As the planet continues to experience the loss of plants and animals on an unprecedented scale, it is now increasingly important that we all try and do our bit for nature. Though it can be disheartening and tough to know what to do sometimes, making one small step could be a real start to making a difference. For example, one easy thing you could do, is to provide a home for wildlife, such as a wildflower area, pond, or even a bee hotel.
The increasingly popular bee hotel is a home that is made for solitary bees, which include Leafcutter and Mason bees, and are those that live on their own rather than in colonies, make up about 90% of UK bee species, and are very important pollinators. With the loss of 97% of wildflower meadows since the Second World War, along with other factors such as pesticides and intensive farming practices, solitary bees are now heavily under threat, with less suitable habitat currently available to them.

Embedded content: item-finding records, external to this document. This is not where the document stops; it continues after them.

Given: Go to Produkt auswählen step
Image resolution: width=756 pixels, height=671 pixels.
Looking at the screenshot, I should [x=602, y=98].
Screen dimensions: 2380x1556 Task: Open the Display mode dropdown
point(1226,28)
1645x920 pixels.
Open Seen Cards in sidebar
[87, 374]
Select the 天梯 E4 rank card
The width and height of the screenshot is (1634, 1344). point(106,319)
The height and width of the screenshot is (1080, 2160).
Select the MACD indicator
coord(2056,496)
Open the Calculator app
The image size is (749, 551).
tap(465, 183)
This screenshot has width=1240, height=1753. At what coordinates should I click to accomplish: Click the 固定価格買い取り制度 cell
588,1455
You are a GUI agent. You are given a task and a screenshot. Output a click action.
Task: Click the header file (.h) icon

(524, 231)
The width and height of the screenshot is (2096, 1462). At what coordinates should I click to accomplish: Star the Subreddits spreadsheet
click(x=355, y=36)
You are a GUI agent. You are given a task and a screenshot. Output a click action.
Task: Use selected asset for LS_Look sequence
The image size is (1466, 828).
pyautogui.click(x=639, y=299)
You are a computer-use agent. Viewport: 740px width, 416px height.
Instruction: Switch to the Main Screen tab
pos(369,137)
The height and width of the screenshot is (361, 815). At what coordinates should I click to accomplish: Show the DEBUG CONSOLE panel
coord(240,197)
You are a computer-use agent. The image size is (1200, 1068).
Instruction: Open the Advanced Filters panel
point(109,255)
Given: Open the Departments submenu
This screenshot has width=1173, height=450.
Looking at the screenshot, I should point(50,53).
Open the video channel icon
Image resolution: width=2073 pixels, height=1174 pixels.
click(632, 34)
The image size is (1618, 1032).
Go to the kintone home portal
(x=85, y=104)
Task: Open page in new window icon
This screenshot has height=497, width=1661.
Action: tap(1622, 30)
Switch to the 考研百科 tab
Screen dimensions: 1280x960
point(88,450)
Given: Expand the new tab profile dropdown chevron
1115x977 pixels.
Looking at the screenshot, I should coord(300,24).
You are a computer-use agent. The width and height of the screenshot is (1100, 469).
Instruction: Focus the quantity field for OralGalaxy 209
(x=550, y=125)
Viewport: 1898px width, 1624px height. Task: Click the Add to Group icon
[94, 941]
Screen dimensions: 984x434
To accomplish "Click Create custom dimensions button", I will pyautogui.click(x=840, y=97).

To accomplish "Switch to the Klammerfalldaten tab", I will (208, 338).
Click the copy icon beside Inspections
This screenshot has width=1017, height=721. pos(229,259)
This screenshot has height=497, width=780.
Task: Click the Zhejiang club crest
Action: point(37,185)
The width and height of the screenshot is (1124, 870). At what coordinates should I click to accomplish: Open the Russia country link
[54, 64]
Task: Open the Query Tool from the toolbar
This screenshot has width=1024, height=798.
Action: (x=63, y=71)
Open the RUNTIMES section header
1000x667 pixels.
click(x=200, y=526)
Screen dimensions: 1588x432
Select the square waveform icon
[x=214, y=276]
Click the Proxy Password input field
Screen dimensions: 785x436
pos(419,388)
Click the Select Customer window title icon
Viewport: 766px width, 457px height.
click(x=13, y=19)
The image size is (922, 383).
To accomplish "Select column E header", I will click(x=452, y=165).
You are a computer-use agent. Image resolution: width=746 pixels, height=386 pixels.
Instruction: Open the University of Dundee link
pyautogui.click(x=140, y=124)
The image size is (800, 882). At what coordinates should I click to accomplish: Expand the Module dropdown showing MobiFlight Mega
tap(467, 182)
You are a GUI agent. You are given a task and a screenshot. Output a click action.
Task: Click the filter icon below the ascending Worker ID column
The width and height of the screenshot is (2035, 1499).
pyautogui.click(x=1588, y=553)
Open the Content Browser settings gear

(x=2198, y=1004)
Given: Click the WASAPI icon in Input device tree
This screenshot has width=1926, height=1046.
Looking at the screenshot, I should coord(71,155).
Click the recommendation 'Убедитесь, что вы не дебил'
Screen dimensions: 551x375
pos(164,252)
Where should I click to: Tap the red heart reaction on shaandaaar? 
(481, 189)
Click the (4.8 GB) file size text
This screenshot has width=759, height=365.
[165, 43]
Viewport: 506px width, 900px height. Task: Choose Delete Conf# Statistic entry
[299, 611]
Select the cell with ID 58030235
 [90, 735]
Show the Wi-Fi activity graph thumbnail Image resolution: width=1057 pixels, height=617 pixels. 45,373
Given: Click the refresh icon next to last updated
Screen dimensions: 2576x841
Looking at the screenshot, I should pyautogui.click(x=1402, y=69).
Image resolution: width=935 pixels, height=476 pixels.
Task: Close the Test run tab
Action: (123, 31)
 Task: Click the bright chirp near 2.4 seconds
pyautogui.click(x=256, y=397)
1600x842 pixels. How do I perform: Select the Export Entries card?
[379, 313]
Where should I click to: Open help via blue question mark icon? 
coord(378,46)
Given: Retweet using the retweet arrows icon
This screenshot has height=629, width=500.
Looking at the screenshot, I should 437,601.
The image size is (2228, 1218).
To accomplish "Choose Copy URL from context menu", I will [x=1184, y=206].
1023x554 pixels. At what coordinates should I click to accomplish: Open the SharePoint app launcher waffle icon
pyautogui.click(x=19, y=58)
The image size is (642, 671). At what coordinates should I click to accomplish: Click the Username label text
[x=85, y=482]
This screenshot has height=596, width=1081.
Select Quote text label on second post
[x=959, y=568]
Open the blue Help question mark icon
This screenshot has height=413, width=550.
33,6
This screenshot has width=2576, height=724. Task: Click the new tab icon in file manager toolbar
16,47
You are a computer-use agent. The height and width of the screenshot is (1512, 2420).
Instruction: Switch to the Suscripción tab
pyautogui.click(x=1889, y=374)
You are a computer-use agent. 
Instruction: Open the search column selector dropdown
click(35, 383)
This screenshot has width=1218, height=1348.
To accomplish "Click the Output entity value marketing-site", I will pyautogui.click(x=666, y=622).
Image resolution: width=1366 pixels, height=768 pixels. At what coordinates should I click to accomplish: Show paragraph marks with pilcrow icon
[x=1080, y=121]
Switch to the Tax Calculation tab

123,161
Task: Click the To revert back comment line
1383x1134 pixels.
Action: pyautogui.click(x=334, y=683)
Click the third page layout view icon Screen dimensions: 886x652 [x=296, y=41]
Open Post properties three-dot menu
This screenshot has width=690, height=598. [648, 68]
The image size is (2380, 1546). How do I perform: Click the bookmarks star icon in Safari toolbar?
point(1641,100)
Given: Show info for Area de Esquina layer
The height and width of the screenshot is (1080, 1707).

One way we can help, is to produce nesting sites in the form of bee hotels. These structures are made up of a frame filled with tubes mimicking the natural cavities solitary bees use to nest in, which are typically tunnels in dead wood or hard soil. From spring to summer, different species will build inside these tubes, lay their eggs, add a supply of nectar and pollen, and block up the entrance. The eggs will then hatch, feed, and pupate, before emerging the following spring.
Though spring is the best time to make and put up a bee hotel, you can make one anytime you wish. There are also no set rules on how to make or use a bee hotel, as they are a relatively new phenomenon and advice on them is changing all the time. For now though, here’s some guidance I can give to help you make your very own bee hotel. They can take some time to make, but are very rewarding, and are also a great activity to currently do as part of your 30 Days Wild challenge!
How to make a bee hotel
Examples of considerations include:
- Simple or aesthetically pleasing and complex design?
- Vertical or horizontal?
- Sloped or flat, overhanging roof?
- For your garden or a small space e.g. a window sill?
- Use only recycled and reclaimed resources?
Always think of the bees when making your decisions though!
What you need:
- Offcuts of planks of untreated wood, about 1.5cm thick
- Tape measure and pencil
- Hammer and nails
- Sand paper
- Tubes varying in size from about 2-12mm, with a length of at least 10mm, though ideally about 16mm. For example: bamboo canes, hollow plant stems such as sunflower stems, or bespoke bee tubes
- Chunks of untreated hardwood or logs
- Bits to hang up the bee hotel e.g. T bracket, screws, screw driver, Rawlplug wall plugs
Step by step guide:
- Decide on your bee hotel design. Bear in mind, that smaller is better to be able to easily move the bee hotel around and to encourage bees to nest at lower densities
- Use a tape measure and pencil to mark out the pieces of wood you need; the most simple designs have 5 pieces. Then use a saw to cut your wood, and sand paper to sand down any rough or uneven edges
- Use a hammer and as many nails as you need, to create the frame of your bee hotel
- Cut your chosen tubes to the right length to fit into the frame of your bee hotel, and sand paper off any rough ends. By using several different sizes of tubes, you increase the chance of attracting a wider range of bee species, due to variation in their preference for nest tunnel size. You can also drill holes into chunks of untreated hardwood or logs to create some more variety in your bee hotel
- Carefully build up your frame with your tubes and drilled wood, until it is filled. I suggest lying your bee hotel on a tilted surface to make this easier to do
- Decide on a suitable location for your bee hotel. It is important to place it in full sunlight, for example facing south or south-east, at least 1 metre above the ground, and not covered by vegetation
- Hang your bee hotel up. For mine I used a t bracket, screws, screw driver, drill and rawlplug wall plugs to attach it to the south side of my house
- Then wait for the bees to come to you!
- The smaller the bee hotel is, the more effective it will be!
- Create an overhang to give the bee hotel tubes some better protection from the rain
- Every autumn take down your bee hotel and store it in a cool and dry location, to reduce risks such as of fungal infections
- For best results, clean the bee hotel out every year, including removing, cleaning and preparing any pupae for release the following year
The bee hotel I made is far from perfect, but I hope it gives you some inspiration to help make yourself an even better bee hotel!